Association Between Measures of Spinal Mobility and Low Back Pain

Abstract
Comparison of spinal movements in new attenders to primary care with an episode of low back pain with a sample with no recalled history of ever having had low back pain. To examine the association between restriction of spinal movement and the presence of low back pain in primary care. The presence of restriction in spinal mobility has frequently been investigated by specialists in the clinical setting. What is not known, however, is whether an association exists between pain and restriction in those newly presenting to primary care and whether these measurements can be used to discriminate between those with and without back pain. The study participants consisted of 344 consulters to two general practices, prospectively ascertained in the South Manchester Back Pain Study, who were compared with 118 individuals from the same practices who denied ever having back pain. The two groups were compared for right and left lateral flexion, standing extension, modified Schober's test, finger-to-floor distance, and right and left knee extension.
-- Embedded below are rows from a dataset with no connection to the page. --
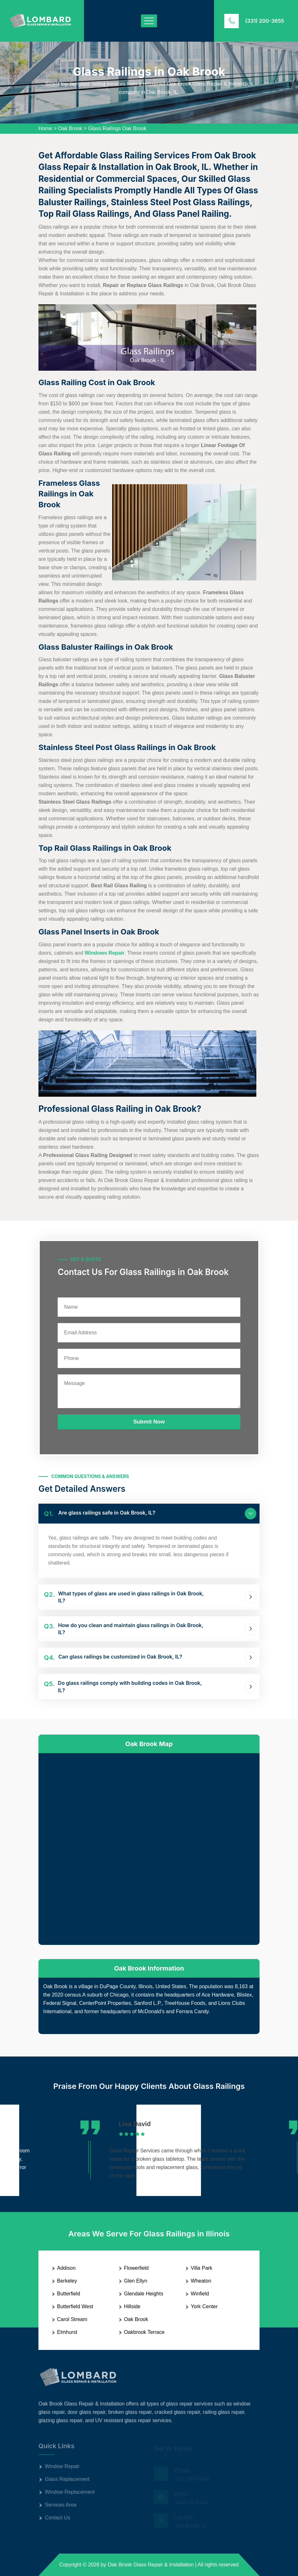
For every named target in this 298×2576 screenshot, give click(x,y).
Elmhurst (67, 2332)
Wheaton (201, 2281)
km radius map (149, 1848)
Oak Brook (70, 128)
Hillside (132, 2306)
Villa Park (201, 2268)
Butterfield (68, 2293)
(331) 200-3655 (264, 21)
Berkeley (67, 2281)
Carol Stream (72, 2319)
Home (45, 128)
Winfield (200, 2293)
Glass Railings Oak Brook (117, 128)
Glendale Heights (143, 2293)
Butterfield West (75, 2306)
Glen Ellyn (135, 2281)
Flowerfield (136, 2268)
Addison (66, 2268)
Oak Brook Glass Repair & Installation (151, 2564)
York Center (204, 2306)
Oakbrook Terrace (144, 2332)
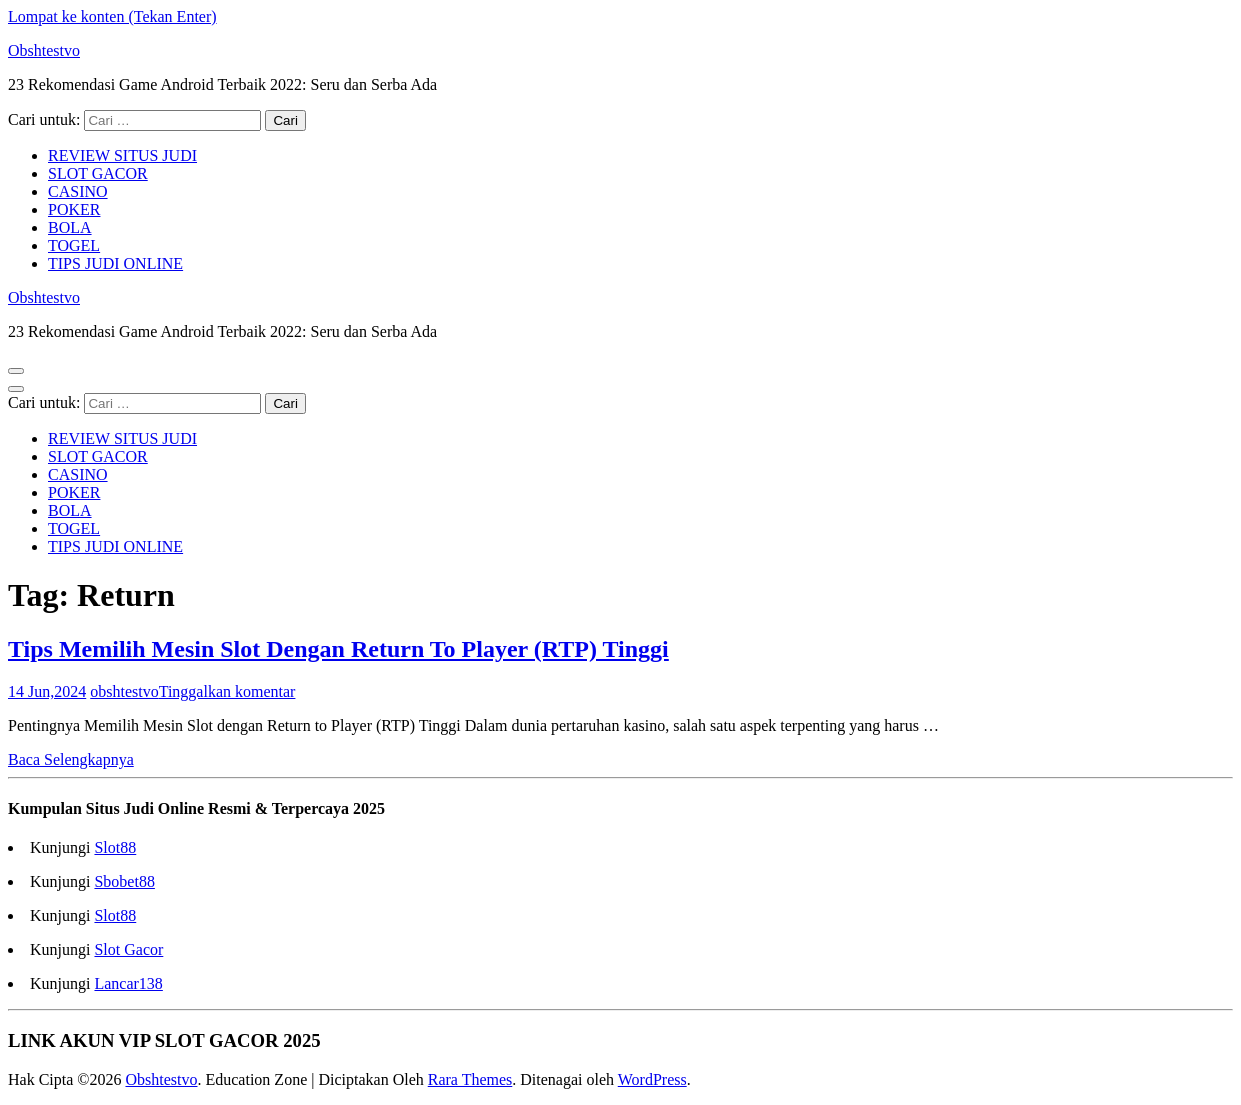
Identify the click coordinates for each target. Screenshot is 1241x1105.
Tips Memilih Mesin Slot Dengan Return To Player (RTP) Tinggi (338, 649)
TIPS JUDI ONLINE (115, 263)
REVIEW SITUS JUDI (122, 155)
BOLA (70, 227)
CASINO (78, 191)
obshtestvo (124, 691)
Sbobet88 (124, 881)
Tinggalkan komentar (227, 691)
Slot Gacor (128, 949)
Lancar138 (128, 983)
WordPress (652, 1079)
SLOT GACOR (98, 173)
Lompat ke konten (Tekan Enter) (112, 16)
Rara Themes (470, 1079)
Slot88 (115, 847)
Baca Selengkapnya (71, 759)
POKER (74, 209)
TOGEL (74, 245)
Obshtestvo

There was a statistically significant reduction in all planes in those with low back pain. Modified Schober's, standing extension, and left knee extension were the most discriminatory, with likelihood ratios of approximately 5 for the optimal cutoff. Restriction of three or more of these seven movements was observed in 50% of the low back pain cases and in less than 5% of the pain-free participants. Stratification by presence or absence of radiation of pain to the legs did not alter these findings. Measures of spinal mobility are restricted to varying extents in a community-based sample of subjects with low back pain. Maximal discrimination was observed when restriction was present in three or more planes. The utility of these measures in predicting outcome remains to be assessed.